You have three apples, and someone asks you for one, how do you know how many apples you have left? Seriously, this is not a joke–simple addition, multiplication, division, and subtraction are algorithms, and each is represented by specific equations that introduce specialized operators. To better see this, sometimes you need to remember what it was like to learn math, and then program this knowledge into a computer.
For instance, add two number: 14 and 17. No, not by memorization — by working out the steps. First you line up the rightmost digits, or the ones column, and perform addition on the numbers in this column: 4 and 7. The act of addition is taking one number, breaking it down into units, and then adding these units to another number: 4 + 1 is 5; 5 + 1 is 6; 6 + 1 is 7, and so on. You know this; you remember your first exposure to a calculating device–your fingers. So add 4 and 7, just like you did when you were younger.
Start with 4, turn down your left thumb, that’s 5. Turn down your left index finger, that’s 6. Turn down your left middle finger, that’s 7. Turn down your left ring finger, that’s 8. Turn down your pinky, and that’s 9. Then switch to the other hand, and continue. Turn down your right thumb, that’s 10. Finally, turn down your right index finger and that makes 11. Stop at this point, because you’ve turned down 7 digits. Of cource, we could have started with 7 and added 4, but chances are when you were younger you started with the number on the left and added the number on the right (though this may change based on culture and language).
So now you have 11. That was an amazing accomplishment. Do it enough times, and you remember the result and you don’t have to turn down fingers when you’re asked to change some figures during, say, a board meeting.
But now you have a problem: you have a value in the ones column, but you also have a value in the tens column. So what you do is ‘carry’ that number over to the tens column, and add it to the other numbers that were already there–leading to addition on three numbers: 1 and 1 and 1. Luckily, the numbers are small or we’d probably have to start removing our shoes.

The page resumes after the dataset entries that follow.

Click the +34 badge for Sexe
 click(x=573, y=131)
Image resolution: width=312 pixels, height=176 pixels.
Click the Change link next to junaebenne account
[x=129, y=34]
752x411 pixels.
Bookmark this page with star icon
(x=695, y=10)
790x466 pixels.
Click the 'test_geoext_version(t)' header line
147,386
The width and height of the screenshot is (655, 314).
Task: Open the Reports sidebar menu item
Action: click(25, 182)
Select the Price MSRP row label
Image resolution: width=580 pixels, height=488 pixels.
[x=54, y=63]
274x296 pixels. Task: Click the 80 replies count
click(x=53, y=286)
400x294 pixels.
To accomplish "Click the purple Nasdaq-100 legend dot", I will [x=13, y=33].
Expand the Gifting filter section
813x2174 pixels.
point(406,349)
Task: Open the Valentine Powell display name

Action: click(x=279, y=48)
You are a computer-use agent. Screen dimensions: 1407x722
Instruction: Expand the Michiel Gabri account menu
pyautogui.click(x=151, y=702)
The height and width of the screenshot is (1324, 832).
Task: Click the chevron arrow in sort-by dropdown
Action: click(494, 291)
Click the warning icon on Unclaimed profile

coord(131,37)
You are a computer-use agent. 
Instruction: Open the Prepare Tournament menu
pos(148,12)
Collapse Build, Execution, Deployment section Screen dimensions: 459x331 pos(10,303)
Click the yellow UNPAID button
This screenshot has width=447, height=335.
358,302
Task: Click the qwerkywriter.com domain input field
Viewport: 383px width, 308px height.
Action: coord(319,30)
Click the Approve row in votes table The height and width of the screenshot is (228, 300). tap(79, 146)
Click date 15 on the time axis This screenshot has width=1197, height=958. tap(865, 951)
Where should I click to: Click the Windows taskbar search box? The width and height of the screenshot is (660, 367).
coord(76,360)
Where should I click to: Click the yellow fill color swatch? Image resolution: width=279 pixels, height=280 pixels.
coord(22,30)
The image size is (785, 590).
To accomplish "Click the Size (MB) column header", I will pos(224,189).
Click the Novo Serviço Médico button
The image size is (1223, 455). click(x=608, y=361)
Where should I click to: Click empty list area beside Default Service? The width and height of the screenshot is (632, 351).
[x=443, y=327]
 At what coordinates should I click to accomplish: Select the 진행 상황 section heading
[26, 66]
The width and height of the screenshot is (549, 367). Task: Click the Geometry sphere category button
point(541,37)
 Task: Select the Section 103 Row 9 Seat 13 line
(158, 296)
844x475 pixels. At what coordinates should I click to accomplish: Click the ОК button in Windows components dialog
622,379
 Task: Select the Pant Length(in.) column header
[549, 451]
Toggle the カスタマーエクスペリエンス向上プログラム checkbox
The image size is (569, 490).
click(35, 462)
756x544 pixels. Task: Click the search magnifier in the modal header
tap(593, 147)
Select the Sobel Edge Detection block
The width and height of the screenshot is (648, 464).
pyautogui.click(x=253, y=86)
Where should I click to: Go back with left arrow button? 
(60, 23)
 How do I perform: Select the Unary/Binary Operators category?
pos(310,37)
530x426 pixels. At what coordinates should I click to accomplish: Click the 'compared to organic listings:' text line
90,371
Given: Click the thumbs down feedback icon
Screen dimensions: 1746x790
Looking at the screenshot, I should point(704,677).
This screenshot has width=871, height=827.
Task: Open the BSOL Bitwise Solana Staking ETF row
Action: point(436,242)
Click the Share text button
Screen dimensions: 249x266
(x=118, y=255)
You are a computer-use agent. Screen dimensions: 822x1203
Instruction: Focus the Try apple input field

Combine all these steps into sequence of actions, and you have a very complicated, multi-step algorithm. Extend these same basic steps, and you can also do subtraction, multiplication, and division. In fact, once you managed the algorithm for addition, you had the basic skills necessary in order to work with any algorithm. It is only a few short steps from addition to something like Newton’s Method. The only barrier to taking these few short steps is interest and intimidation: interest, because not everyone really wants to learn how to do Newton’s Method; and intimidation because after a while, it’s a lot easier to define new equations and new operators to represent higher-level algorithms, and our first exposure to these sends many of us running for the door.
Aside from the intimidating equations, that’s all an algorithm really is: a formalization of the steps necessary in order to reach a goal. So when I’m asked on an interview if I can “do” algorithms, in my mind I hear: can you add 17 and 14 without having to take off your shoes? I can then reply without hesitation that yes, I can.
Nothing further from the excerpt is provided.